Owieeee · 20/03/2022 07:15

I hate activities at the weekend tbh but my DC's have so much energy and as they grow to teenagers I really want them to continue with a sport if possible and they really enjoy it but it does eat into the day especially when you are solo. Sometimes I keep it simple and just go out for a good run around in the morning and then they can chill, watch movies in the afternoon especially on a Sunday as we all need a day of rest.

Owieeee · 20/03/2022 07:16

*just 8 hours sleep

OrangeSamphire · 20/03/2022 07:18

Are you happy with this life OP? It sounds (on the surface), quite functional and not massively joyful. And that alone can make a person exhausted.

Also, is your DH taking the share of life admin / chores? They really ramp up at this stage in life with kids getting older.

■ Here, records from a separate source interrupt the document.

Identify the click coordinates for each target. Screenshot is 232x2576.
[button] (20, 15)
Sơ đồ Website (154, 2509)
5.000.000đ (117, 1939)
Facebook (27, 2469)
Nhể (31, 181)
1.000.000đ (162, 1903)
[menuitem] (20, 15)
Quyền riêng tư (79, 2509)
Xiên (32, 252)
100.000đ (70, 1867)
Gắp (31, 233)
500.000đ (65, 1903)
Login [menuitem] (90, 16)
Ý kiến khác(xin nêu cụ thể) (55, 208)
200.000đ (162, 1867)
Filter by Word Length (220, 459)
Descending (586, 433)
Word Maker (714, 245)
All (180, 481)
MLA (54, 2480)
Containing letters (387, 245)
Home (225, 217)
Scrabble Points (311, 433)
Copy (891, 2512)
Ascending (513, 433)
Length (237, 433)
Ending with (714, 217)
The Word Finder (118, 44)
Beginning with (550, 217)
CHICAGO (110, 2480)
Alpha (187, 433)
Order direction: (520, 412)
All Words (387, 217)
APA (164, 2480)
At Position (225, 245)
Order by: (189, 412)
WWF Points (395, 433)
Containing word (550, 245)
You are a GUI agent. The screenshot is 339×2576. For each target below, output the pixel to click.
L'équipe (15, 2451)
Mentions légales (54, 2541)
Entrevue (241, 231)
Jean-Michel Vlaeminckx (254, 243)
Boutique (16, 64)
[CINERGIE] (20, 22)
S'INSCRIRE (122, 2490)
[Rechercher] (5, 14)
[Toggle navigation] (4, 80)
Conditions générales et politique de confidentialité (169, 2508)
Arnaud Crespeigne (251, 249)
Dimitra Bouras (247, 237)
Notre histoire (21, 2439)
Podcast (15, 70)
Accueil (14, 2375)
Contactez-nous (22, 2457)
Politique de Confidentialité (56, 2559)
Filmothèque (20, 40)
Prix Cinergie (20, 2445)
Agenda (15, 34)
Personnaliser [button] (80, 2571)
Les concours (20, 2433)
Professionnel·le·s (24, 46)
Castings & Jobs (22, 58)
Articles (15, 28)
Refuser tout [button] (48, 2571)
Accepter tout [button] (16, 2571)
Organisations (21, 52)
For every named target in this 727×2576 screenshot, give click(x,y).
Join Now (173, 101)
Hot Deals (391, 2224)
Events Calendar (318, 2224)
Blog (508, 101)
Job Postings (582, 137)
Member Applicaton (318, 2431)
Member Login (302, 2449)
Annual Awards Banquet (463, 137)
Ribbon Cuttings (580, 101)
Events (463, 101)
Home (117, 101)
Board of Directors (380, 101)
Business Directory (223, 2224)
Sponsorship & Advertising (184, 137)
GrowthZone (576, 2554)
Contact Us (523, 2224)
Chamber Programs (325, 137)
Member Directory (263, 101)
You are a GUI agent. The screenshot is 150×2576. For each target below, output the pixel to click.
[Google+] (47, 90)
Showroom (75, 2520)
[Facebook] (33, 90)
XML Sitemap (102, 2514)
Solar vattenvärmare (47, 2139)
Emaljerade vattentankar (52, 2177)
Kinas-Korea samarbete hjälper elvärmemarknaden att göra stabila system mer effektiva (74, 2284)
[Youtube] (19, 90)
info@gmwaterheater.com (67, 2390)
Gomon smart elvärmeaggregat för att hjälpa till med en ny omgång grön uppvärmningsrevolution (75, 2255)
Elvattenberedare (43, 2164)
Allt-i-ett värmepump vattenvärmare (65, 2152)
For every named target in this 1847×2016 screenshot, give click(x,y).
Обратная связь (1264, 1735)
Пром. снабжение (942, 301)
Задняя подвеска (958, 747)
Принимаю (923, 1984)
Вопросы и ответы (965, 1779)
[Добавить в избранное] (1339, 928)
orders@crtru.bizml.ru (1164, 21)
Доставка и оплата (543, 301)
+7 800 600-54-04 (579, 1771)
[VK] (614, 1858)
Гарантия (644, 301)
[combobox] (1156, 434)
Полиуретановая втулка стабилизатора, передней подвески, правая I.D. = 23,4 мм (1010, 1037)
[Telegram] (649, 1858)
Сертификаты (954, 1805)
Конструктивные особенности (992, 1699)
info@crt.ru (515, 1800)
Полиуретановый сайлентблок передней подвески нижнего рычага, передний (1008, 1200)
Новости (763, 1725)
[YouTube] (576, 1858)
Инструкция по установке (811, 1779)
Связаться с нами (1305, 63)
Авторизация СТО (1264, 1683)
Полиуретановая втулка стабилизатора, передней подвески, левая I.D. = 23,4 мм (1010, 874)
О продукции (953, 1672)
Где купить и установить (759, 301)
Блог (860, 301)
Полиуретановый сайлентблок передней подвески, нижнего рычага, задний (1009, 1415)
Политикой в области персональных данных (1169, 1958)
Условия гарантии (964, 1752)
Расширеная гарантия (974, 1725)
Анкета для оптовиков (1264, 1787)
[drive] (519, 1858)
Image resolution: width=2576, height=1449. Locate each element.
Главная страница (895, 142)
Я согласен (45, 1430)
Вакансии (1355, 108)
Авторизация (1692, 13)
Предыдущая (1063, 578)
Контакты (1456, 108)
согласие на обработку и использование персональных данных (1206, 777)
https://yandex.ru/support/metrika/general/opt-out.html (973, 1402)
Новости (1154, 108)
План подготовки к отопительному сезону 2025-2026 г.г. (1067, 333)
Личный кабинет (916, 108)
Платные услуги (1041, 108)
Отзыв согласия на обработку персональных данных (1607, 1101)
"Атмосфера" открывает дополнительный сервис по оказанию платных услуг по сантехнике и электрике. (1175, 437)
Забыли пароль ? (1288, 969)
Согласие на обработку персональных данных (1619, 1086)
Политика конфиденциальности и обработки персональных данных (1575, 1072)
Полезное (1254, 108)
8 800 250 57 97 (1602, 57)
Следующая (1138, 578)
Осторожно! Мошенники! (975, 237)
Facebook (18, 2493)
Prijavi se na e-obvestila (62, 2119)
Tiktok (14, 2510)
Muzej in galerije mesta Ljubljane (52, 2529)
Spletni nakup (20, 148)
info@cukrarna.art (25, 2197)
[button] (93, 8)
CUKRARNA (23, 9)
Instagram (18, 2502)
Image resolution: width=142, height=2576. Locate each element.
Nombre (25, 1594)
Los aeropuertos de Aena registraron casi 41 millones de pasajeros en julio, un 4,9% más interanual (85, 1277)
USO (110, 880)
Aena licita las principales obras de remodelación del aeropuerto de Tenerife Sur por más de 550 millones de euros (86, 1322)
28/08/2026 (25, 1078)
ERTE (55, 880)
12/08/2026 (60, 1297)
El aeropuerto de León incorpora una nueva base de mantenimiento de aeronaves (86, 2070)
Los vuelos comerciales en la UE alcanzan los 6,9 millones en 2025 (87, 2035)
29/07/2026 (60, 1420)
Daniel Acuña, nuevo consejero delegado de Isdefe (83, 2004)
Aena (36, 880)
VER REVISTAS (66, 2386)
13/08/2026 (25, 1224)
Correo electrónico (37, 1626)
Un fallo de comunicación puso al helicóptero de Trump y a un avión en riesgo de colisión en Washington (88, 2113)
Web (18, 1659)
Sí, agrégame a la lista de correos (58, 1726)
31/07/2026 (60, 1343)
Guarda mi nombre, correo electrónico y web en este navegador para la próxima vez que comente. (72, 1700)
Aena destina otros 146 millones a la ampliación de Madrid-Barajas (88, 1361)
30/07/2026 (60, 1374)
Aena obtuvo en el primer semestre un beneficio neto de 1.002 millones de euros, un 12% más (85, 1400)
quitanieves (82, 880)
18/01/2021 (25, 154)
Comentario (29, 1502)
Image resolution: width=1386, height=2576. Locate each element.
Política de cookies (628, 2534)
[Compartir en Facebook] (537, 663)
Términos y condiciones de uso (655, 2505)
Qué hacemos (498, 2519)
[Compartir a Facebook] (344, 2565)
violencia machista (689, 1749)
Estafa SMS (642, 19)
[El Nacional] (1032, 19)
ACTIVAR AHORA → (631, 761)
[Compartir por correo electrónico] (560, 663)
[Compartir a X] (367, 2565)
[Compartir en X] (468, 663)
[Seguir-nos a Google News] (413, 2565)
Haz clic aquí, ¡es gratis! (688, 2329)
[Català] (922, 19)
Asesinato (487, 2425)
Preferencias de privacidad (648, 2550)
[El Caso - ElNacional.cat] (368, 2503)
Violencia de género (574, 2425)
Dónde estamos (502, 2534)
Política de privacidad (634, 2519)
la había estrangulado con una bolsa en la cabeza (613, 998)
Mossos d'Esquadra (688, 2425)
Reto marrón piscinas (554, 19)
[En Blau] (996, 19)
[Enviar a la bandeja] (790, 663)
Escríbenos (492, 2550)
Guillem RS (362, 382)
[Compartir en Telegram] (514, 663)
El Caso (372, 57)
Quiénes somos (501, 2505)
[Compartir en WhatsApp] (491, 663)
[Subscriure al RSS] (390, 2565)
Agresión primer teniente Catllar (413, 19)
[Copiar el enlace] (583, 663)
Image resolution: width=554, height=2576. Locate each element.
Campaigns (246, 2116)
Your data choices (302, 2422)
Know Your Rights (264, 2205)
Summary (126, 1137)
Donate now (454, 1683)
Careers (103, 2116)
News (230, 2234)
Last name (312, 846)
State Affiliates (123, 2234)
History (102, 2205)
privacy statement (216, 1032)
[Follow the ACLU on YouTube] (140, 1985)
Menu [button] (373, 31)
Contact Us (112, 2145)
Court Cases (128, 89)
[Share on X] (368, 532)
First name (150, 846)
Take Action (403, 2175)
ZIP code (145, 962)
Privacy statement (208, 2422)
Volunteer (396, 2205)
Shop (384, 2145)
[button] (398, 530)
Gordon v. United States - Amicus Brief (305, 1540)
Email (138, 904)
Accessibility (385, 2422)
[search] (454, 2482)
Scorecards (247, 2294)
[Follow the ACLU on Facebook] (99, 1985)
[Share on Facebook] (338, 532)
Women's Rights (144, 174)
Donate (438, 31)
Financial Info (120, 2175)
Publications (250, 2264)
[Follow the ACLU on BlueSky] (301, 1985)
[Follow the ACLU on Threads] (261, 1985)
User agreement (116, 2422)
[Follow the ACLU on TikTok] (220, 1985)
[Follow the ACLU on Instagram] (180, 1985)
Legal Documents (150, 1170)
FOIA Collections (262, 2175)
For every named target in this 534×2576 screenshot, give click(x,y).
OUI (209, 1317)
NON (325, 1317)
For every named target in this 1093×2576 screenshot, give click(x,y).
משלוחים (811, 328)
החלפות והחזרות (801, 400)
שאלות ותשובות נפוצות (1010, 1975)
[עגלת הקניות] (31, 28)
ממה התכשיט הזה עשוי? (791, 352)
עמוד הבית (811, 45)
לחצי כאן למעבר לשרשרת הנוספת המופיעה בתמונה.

olympicsrock · 20/03/2022 07:20

You get up super early and do masses including lots of physical exercise . No wonder you are tired.
I do think you are trying to do too much.
The sacrifice is evening tv chill time to get enough rest

Smarshian · 20/03/2022 07:31

@OrangeSamphire

Are you happy with this life OP? It sounds (on the surface), quite functional and not massively joyful. And that alone can make a person exhausted.

Also, is your DH taking the share of life admin / chores? They really ramp up at this stage in life with kids getting older.

I think this may be where the issue is. I don’t feel like I’m really enjoying my weekends at the moment as it’s just a long list of things to do. DH is very good at doing his fair share of practical things around the house (cooking, bins, general tidying) and we have a cleaner every other week for a couple of hours who does the extra bits we need. He is not so good at all the ‘mental load bits’, eg sorting out childcare options for the school holidays, paying nursery bills, homework, making Easter bonnets, organising babysitters for when we have an evening event planned, buying and sorting gifts etc etc are just a few things on my mind at the moment.
OP posts:
pilates · 20/03/2022 07:36

Wow you are super woman with all the exercise on top of a busy life. Could your husband do alternative Saturday’s for golf? 8 hours is a decent amount of sleep imo and your children don’t need to be doing constant activities. They need to learn to entertain themselves. I am pleased you are playing netball/running. This is quite refreshing to read that you are doing something for yourself. Could your husband do more to ease the burden?

blublub · 20/03/2022 07:44

If I don’t have a day at home I go bonkers. Saturday fun day Sunday roast, film popcorn and crafts/gardening. Buy a cake mix, pre-organised craft, film. Pjs and relax!

Lady0racle · 20/03/2022 08:01

I’m also constantly exhausted. I work full time, I’m a single parent and I also do a similar amount of exercise.

My DCs are a bigger and can be left unsupervised so I do make sure I factor I know some rest time at weekends. I had a nap yesterday afternoon and it does make a difference. I need to recharge at weekends or I find it difficult to function during the week.

OrangeSamphire · 20/03/2022 09:18

This may sound a bit ‘woo’ to some, but modern lives can all too easily crush the bits of us that we need to sustain to hold on to our own vitality.

Creativity, spirituality (whatever that looks like for you), and time in nature.

It’s difficult to offload many of the things that make our lives exhausting but we can reignite some of our own energy from within.

Sweetmotherofallthatisholyabov · 20/03/2022 09:27

When lockdown started I spent a while trying to get my guys doing table games so play doh, colouring, Lego, sand. Anything to keep them static and focussed for a while. That and fort making means we can chill a bit inside at weekends. Our standards for tidiness are low and we have a cleaner. I am sahm so I'll take on most of the life admin but when dc3 was born I basically handed it over to dh for a few months. I asked him if he wanted a list or cheat sheet because I had my way of doing things (I had found settling into sahm really stressful) or did he want to muddle through and he was fine.